The outfielder and eventual All-Star first baseman played for the Los Angeles Dodgers, Kansas City Royals, the California Angels and his most well-known tenure, the Boston Red Sox. Over his career, Buckner generated 2,715 hits, 174 home runs, scored over 1200 runs and retired with a .289 batting average.
To this day, Buckner was remembered for his tragic mistake during the 1986 World Series, when he let a ball slip in between his legs that let Ray Knight of the New York Mets score the winning run. Unfortunately, many pointed the blame at Buckner for the Red Sox having lost that World Series, continuing the Boston “curse.” Backlash ensued and Buckner was in the spotlight for longer than he wanted to be. The Red Sox released Buckner in the summer of the following year.
That night haunted Buckner for decades, as he told The New York Times in a 2011 interview, “You can never really forget it because it comes up all the time. I’m a competitive guy, so it’s something I didn’t enjoy. But for some reason, the stars were all lined up just right for the Mets that year, and here we are, 25 years later, still talking about it.”
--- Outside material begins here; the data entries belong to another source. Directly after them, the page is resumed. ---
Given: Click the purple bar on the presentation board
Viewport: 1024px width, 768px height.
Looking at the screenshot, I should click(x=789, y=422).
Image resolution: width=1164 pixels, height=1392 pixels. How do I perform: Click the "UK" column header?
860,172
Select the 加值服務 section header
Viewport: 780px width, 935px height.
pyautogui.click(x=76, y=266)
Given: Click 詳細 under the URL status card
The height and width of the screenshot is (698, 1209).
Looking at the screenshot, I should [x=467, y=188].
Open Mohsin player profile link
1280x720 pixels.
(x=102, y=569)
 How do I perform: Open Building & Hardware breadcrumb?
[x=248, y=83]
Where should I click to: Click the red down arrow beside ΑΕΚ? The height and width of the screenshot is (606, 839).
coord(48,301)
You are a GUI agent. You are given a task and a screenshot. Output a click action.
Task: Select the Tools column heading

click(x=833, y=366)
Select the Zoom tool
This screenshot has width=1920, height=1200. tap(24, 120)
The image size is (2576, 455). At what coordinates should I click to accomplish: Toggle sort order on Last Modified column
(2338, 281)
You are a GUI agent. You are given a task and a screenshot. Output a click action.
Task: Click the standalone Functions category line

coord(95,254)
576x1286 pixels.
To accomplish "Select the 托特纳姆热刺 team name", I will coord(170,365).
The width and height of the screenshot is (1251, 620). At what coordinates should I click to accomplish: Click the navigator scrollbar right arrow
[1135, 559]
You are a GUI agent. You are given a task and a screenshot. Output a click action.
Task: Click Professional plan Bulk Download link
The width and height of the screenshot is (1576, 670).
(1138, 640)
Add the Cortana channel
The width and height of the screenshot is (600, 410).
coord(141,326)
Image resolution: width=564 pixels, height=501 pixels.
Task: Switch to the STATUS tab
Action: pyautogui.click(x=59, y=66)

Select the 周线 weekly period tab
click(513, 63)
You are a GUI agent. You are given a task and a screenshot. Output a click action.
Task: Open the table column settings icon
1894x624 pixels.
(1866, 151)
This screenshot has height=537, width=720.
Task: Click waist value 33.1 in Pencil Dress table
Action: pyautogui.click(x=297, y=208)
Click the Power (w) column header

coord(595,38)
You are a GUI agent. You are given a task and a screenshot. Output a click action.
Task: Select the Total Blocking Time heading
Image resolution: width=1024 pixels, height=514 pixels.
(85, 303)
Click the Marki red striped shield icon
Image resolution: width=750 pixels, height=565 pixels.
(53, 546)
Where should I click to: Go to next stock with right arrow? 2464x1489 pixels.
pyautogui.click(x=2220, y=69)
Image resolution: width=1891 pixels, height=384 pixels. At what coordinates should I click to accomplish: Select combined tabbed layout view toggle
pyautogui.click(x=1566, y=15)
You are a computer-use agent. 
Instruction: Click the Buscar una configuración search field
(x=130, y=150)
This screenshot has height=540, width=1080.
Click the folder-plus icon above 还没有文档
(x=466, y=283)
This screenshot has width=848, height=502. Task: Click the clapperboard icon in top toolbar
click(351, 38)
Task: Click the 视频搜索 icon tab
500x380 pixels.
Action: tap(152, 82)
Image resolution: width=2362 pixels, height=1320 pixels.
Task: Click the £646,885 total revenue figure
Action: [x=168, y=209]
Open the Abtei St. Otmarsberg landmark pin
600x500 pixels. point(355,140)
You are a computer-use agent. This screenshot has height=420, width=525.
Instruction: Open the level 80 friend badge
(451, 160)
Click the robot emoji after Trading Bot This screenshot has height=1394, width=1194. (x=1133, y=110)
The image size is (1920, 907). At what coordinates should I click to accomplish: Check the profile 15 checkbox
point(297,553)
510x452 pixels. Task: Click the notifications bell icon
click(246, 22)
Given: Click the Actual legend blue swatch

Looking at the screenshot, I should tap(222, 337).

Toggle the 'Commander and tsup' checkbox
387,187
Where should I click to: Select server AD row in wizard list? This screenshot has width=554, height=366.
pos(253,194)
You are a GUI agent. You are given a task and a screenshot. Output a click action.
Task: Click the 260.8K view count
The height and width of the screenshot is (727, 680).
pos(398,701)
After he left the Red Sox, Buckner played for the Royals and the Angels before returning to Boston in 1990. Buckner received a standing ovation in his return to Fenway Park. Buckner retired the following season and moved to Idaho to live in seclusion, and helped the Toronto Blue Jays and the Chicago White Sox as a hitting coach.
The Red Sox “curse” of the 80s and 90s ended at the turn of the century when they won a title in 2004 and again in 2007. Then, in April 2008, Buckner was honored to throw the opening pitch of the new season and received another standing ovation from the crowd.